Current Research Projects
Below you’ll find a list of research projects our team are currently working on. You may as well read about our past projects.
Biological cells live in a noisy world and process information in a stochastic manner. As model system, we study chemotactic search of biological cells to understand its robustness in the presence of sensing and motility noise. We are particularly interested in both the information theory of optimal sensing as well as the biochemical implementation of cellular decision making.
Motile cilia are slender cell appendages found on the surface of mammalian airways, brain ventricles, and the oviduct. These cilia beat rhythmically, often in a coordinated fashion, to pump fluids such as mucus or cerebrospinal fluid effectively. This metachronal coordination in cilia carpets , similar to a Mexican wave in a soccer stadium, presumably originate from hydrodynamic interactions between neighboring cilia. Yet, basic questions like “how does the direction of metachronal waves is set by the shape of the cilia beat” are open.
We study metachronal coordination in cilia carpets from a physicists' perspective, modeling each cilium as a noisy phase oscillator, coupled to its neighbors (similar to the Kuramoto model with local coupling). Using multi-scale simulations and theory, we answer questions of multi-stability of metachronal waves, as well as their robustness to active fluctuations.
Valve pattern formation in diatoms
Diatoms are a large group of single-celled algae that are prominent for their ability to deposit silicic acid into intricate patterns of biosilicified cell walls: diatoms live in glass houses. Their cell walls display a bewildering architectural complexity with hierarchical pore patterns, ribs and spikes. Yet, the physical mechanisms that shape these lightweight structures remain poorly understood. Recent computational models can explain biosilification at the micro-scale, but not yet the emergence of regular patterns on the meso-scale.
My project combines theory and experiment to understand the mechanism of valve pattern formation, using Thalassiosira pseudonana as a model organism. Currently, we investigate an unusual reaction-diffusion model that generates growing rib patterns as observed experimentally inside the silica deposition vesicle of dividing diatoms, where new valves form de novo. In parallel, we perform electron microscopy of developing valves and establish automated image analysis algorithms to characterize the morphodynamics of biosilica valves at different developmental stages.
Our aim is to identify possible mechanisms of self-organized pattern formation at the meso-scale during cell wall biogenesis in diatoms.

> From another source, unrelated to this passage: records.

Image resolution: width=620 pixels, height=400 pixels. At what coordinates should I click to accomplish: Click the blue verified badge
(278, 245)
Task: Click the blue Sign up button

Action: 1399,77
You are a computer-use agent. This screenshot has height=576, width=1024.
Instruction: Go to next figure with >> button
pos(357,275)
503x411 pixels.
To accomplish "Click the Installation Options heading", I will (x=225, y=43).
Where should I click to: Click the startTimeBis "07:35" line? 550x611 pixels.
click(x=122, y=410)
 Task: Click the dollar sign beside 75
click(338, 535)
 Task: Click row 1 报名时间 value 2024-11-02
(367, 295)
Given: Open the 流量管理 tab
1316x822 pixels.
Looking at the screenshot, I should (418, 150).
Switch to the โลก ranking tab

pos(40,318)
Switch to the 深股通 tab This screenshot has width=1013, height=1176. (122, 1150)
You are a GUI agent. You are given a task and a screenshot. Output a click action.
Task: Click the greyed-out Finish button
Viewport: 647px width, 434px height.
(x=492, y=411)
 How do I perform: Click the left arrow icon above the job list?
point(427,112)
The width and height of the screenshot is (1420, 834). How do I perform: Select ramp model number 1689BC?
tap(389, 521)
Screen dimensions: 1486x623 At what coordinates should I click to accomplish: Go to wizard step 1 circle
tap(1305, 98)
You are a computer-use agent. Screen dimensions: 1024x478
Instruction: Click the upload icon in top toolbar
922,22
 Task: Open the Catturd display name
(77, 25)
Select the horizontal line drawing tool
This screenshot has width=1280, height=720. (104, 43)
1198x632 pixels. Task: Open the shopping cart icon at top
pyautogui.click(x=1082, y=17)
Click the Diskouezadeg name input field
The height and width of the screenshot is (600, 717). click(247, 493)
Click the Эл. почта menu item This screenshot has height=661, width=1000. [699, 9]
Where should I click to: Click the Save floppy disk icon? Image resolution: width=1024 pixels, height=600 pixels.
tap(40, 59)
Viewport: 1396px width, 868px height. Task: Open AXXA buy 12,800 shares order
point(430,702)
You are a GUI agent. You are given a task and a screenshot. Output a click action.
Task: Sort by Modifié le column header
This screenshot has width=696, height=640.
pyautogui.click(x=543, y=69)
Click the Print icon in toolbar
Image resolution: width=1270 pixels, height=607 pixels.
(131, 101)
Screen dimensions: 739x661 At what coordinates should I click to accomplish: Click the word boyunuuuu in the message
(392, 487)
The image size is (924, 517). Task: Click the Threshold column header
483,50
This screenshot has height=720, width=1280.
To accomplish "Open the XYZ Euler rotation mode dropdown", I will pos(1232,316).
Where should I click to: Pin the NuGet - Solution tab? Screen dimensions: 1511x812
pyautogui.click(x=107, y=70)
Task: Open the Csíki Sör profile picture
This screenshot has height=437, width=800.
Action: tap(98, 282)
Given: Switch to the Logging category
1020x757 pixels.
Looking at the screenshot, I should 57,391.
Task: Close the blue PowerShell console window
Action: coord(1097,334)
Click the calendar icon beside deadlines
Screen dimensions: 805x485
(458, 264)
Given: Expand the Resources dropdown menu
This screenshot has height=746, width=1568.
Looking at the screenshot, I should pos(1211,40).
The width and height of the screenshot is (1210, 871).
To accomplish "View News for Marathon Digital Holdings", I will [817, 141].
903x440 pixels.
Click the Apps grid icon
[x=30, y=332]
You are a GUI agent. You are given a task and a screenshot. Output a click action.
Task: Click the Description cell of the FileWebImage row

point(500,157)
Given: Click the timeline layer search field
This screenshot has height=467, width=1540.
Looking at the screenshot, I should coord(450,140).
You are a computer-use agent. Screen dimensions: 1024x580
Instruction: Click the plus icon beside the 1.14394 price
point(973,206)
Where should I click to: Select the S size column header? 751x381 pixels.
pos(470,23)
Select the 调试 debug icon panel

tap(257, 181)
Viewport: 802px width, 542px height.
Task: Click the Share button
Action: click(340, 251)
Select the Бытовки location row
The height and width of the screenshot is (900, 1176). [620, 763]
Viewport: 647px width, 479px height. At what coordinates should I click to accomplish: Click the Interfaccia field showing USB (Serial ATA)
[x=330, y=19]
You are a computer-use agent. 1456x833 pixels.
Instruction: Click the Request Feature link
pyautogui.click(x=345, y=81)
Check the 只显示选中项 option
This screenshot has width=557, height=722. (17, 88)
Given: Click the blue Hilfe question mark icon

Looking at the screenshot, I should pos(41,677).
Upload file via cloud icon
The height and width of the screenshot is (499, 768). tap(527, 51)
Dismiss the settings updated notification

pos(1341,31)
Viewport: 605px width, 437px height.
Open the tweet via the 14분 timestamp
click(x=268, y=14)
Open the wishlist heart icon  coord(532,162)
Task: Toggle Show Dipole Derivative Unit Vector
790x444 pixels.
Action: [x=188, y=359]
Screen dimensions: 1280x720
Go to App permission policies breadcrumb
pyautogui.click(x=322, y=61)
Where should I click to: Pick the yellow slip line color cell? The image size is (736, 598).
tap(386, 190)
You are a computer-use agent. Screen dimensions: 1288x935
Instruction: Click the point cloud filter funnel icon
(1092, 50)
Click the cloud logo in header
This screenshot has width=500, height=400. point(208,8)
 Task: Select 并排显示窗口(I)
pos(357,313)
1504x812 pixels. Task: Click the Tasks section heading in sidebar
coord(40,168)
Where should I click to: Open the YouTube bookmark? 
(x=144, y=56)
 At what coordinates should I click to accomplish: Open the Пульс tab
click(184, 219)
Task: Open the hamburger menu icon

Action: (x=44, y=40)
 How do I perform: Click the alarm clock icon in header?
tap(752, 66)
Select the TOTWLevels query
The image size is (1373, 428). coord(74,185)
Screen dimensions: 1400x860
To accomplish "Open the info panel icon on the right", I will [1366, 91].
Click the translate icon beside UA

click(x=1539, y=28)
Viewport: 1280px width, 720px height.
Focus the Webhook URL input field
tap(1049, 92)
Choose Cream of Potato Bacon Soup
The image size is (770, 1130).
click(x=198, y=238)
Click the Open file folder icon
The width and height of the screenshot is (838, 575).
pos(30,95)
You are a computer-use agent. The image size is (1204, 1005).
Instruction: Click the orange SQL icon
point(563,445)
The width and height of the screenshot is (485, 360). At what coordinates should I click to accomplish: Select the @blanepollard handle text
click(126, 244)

Mathematical modeling of developing muscles
How to build a muscle? Striated muscles are organized in pseudo-crystalline structures, called sarcomeres. They contain three different types of filaments. Sarcomeres consist of polar actin filaments crosslinked at their structural plus ends to the Z-disc, while their minus ends face the center of the sarcomere, where they interact with anchored bipolar myosin molecular motors. The giant protein Titin serves as an elastic spring that links the actin and myosin filaments. We do not understand how these elaborate structures self-assemble during muscle development.
We develop theoretical models of how cytoskeletal filaments in an initial disordered acto-myosin bundle interactions spontaneously form periodic patterns and, eventually, highly regular sarcomeres. Our approach combines mean-field models and agent-based simulations to investigate two putative mechanisms of myofibrillogenesis.
Figure from Dasbiswas et al., 2018
Image analysis of developing muscles
We are researching the development of myofibrils during myofibrillogenesis, when the proteins that make up muscles self-organise into sarcomeres, and eventually form in to highly ordered crystal-like structures.
In order to study the formation of myofibrils, we are developing Matlab-based feature detection algorithms. Existing feature detection algorithms work well to track fully developed muscles, however, these typically rely on the very regular final patterns to identify sarcomeres. This means these algorithms fail to detect sarcomeres well during myofibrillogenesis. Instead, we use a more general approach combining information from multiple channels from fluorescence microscopy to identify both individual sarcomeres and larger myofibrils. We apply our algorithms to multi-channel fluorescence images of Drosophila during myofibrillogenesis, provided by experimental collaboration partners from the Schnorrer lab (IBDM, Marseilles).
By tracking large numbers of sarcomeres in these images, we hope to identify key features revealing how muscles change during the fundamental formation stages, and identify the mechanisms used to build muscles.
Information processing in artificial cells
Can artificial cells process information? The PEN-DNA reaction provides a useful toolbox to create chemical reaction networks. While it can ultimately be used to create complex biological signal processing systems, we focus, as a start, on one single autocatalytic reaction inside a single compartment. Mathematical and computational modelling of the system can help to obtain a better understanding of the spatio-temporal dynamics and to calibrate model parameters. This can then be used to simulate larger networks in silico in the future. We are collaborating closely with the Tang group at the Max-Planck Institute of Molecular Cell Biology and Genetics Dresden, who perform the experiments.